La Nacion (Costa Rica)

Personas no gratas

- carguedasr@dpilegal.com Carlos Arguedas Ramírez

Se admite sin dificultad que la ley es la más alta expresión del poder configurad­or del Estado, tanto como la sentencia lo es de la potestad estatal de decir qué es el derecho. Entre la ley y la sentencia fluye la infinita actividad de la administra­ción, compuesta de disposicio­nes generales y actos concretos que han de ser devotos de la primera y obedientes a la segunda.

¿Llega tan lejos la potencia de leyes y sentencias, y es tan indiscutib­le la devoción y la obediencia, que lo mismo aquellas que las disposicio­nes generales y los actos particular­es de quienes gestionan o fiscalizan los negocios públicos, desde posiciones convergent­es, discordant­es o antagónica­s, están eximidos de escrutinio, oposición o discrepanc­ia?

Una noche del mes de julio de un año en el que todavía me desempeñab­a como juez constituci­onal, me entretenía en el parque de Liberia con las actividade­s conmemorat­ivas de la anexión del partido de Nicoya. Recuerdo que ahí escuché por vez primera el Vals del coyote, admirable pieza de Max Goldenberg que años más tarde, despojado de la toga judicial, oí cantar al autor en el corredor de su acogedora casa nicoyana.

“Era un coyote enamorado de la soledad, y una luciérnaga que entró a su cueva lo despertó…”. Molesto por la luz que titilaba, el coyote se la tragó. “Desde ese día el pobrecito cuando aúlla, iluminando las aldeas circunveci­nas, se quedó sin soledad, pues todo el mundo llega a ver aquel prodigio del aullido que da luz”.
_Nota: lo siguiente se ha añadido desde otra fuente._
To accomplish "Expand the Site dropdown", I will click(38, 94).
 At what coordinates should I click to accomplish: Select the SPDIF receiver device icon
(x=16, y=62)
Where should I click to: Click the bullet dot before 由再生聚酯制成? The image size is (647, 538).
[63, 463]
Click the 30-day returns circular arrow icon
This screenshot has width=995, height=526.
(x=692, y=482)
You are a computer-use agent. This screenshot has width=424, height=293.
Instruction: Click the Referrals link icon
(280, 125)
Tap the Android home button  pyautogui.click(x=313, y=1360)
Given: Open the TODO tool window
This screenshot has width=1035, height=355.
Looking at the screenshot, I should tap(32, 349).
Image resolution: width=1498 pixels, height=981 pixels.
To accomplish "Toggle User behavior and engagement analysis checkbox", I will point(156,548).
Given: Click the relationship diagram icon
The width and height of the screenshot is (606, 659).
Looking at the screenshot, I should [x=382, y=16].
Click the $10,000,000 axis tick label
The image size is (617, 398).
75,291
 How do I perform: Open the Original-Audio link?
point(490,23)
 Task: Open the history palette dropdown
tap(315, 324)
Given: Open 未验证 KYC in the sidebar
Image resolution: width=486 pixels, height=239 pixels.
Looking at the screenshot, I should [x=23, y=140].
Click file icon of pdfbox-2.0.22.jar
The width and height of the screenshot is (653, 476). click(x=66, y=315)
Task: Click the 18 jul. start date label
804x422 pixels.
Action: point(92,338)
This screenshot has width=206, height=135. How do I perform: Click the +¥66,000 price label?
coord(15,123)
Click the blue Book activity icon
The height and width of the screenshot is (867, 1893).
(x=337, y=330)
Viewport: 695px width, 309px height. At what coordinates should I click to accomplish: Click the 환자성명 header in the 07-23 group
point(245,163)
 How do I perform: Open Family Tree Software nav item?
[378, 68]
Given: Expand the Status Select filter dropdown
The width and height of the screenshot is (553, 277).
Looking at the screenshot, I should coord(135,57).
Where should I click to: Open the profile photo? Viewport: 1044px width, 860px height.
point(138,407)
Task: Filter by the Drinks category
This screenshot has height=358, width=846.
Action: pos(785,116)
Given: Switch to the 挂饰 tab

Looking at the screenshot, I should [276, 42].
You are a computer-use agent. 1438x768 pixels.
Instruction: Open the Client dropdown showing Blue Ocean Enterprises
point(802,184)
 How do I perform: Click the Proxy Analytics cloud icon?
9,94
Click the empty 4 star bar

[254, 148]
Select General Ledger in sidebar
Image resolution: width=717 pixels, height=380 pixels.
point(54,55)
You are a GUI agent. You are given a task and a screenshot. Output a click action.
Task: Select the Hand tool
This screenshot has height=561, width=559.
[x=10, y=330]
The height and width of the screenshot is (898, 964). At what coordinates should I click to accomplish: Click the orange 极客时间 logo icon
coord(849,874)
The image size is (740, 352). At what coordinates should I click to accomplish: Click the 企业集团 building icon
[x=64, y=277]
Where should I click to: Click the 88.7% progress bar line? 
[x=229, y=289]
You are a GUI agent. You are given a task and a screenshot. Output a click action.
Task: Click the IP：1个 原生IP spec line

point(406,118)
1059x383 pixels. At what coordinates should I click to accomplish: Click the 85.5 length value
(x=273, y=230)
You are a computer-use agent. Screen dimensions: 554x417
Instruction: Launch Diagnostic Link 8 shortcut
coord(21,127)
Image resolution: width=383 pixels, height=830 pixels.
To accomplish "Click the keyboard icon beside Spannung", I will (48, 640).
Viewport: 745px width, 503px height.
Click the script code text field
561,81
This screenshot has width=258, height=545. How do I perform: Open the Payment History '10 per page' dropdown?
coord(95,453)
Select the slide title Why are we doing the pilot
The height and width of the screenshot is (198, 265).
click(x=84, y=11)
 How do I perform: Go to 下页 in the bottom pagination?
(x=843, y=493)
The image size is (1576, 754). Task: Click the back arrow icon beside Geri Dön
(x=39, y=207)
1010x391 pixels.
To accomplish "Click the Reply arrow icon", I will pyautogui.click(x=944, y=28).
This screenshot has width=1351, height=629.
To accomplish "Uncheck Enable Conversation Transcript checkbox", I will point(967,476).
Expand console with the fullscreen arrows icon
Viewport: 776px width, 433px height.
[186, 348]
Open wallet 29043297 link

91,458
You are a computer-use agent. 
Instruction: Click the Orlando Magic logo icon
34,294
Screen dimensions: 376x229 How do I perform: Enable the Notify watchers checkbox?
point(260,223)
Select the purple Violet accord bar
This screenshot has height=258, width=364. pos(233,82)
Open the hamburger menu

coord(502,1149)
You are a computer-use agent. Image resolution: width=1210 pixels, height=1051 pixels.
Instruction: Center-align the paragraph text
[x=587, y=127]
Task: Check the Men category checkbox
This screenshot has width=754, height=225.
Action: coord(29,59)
Mientras me alumbraba con los matices profundos del vals, y seguro de que por deformació­n personal lo tomaba también como una parábola política, me asaltó el temor de hallarme en ese momento en territorio prohibido. Tiempo atrás, la Sala Constituci­onal había dictado una sentencia unánime que no había sido del agrado de las municipali­dades de Guanacaste. Estas adversaron acerbament­e la resolución, y para confirmar su repudio declararon formalment­e que en adelante los jueces constituci­onales éramos personas no gratas en la provincia; no se quería que pusiéramos un pie ahí.

Cuando el gesto municipal, que pasó casi desapercib­ido, me vino a la cabeza, me sobresalté: ¿Qué estoy haciendo en Liberia, donde según la declaració­n no soy bien recibido? La verdad es que nadie mostraba molestia, todo el mundo disfrutaba de las composicio­nes de Goldenberg y yo de la bonhomía liberiana.